### PROBLEM
Return the rows from the line with "Expand How do I access issue data" to the line with "pyautogui.click(x=87, y=38)", both included, copied with no changes.

### DATASET CONTENT
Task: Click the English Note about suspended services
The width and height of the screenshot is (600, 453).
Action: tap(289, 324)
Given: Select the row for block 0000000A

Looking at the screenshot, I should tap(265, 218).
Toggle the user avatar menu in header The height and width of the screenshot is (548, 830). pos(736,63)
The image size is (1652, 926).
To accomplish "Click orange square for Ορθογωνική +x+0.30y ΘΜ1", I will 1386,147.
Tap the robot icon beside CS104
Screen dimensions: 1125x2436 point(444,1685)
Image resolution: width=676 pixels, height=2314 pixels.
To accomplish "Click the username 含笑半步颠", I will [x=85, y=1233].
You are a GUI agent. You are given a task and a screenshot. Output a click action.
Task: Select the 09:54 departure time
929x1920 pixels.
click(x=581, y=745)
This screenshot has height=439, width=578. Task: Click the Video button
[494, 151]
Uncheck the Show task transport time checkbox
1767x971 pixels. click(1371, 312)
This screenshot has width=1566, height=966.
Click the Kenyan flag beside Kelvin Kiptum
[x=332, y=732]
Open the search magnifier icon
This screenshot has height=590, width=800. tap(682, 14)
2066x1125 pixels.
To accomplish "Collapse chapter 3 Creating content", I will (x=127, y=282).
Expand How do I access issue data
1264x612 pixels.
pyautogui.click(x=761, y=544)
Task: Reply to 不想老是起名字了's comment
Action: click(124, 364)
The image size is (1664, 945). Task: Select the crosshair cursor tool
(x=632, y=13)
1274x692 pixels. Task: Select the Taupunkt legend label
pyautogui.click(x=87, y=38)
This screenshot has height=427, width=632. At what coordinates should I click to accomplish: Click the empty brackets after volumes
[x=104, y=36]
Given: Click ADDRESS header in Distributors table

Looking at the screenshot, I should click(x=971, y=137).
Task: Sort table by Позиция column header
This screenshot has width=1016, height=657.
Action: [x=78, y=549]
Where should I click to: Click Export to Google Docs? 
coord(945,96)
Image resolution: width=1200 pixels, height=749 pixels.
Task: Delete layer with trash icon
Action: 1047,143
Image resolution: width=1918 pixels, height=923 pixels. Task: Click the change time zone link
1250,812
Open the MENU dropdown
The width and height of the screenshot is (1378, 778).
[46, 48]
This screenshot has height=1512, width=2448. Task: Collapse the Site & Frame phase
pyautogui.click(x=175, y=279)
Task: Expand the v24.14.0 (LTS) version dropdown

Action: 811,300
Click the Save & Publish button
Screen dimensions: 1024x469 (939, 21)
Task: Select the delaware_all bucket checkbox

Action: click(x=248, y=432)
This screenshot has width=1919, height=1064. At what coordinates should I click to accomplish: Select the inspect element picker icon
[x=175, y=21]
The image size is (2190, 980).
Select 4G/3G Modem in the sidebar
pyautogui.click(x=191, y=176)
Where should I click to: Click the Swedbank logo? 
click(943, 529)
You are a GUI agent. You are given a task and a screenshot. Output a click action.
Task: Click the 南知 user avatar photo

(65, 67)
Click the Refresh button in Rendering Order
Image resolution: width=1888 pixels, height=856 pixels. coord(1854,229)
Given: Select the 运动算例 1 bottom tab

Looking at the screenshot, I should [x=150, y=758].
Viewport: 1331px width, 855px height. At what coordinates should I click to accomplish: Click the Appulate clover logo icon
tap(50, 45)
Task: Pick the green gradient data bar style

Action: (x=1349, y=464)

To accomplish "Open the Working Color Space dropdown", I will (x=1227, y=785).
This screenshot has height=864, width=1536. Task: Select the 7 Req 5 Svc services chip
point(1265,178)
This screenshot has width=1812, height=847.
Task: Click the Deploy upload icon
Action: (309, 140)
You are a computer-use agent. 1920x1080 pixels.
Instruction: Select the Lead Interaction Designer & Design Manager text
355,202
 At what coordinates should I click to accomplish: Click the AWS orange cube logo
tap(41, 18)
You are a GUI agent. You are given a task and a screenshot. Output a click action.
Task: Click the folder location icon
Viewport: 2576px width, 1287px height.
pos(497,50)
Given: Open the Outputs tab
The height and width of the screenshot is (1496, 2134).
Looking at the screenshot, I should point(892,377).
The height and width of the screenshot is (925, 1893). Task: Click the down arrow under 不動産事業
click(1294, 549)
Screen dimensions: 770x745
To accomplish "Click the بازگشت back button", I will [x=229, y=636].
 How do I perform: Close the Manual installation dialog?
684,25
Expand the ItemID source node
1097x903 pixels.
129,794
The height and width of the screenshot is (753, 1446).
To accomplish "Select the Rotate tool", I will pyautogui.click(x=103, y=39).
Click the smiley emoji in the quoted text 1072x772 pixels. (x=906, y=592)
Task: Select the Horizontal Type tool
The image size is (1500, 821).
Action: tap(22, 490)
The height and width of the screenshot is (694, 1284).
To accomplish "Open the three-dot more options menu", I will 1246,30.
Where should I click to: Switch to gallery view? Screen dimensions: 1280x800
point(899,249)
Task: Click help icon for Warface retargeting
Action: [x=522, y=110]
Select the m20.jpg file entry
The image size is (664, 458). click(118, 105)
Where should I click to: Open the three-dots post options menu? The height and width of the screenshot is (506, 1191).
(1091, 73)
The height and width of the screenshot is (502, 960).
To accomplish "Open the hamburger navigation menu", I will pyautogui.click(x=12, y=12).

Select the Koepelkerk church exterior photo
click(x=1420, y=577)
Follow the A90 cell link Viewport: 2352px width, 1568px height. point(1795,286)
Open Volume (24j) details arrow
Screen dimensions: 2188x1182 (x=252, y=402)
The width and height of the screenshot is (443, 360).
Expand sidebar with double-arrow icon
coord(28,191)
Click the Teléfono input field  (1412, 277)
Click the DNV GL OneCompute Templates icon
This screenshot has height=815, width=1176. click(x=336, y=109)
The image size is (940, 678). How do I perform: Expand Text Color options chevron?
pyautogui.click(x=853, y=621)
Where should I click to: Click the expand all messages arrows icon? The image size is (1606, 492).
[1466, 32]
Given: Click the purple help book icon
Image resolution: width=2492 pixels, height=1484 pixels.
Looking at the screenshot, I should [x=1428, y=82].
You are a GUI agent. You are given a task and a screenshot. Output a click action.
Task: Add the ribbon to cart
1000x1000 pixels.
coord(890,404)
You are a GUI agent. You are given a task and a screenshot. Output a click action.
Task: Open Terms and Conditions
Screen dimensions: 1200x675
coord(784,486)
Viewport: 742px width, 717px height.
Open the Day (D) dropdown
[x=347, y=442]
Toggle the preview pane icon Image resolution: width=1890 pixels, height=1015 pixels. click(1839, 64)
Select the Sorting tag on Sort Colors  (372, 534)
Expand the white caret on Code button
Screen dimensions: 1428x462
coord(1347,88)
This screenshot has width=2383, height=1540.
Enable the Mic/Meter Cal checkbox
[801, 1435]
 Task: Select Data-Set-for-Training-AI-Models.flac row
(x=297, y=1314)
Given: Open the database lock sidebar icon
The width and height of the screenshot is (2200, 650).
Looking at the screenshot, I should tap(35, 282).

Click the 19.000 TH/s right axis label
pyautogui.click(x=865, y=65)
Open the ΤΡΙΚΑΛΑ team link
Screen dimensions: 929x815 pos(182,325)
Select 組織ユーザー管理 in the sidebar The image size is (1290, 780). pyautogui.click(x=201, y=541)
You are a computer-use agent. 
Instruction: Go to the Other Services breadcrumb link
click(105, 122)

### EXERCISE SOLUTION
Expand How do I access issue data
1264x612 pixels.
pyautogui.click(x=761, y=544)
Task: Reply to 不想老是起名字了's comment
Action: click(124, 364)
The image size is (1664, 945). Task: Select the crosshair cursor tool
(x=632, y=13)
1274x692 pixels. Task: Select the Taupunkt legend label
pyautogui.click(x=87, y=38)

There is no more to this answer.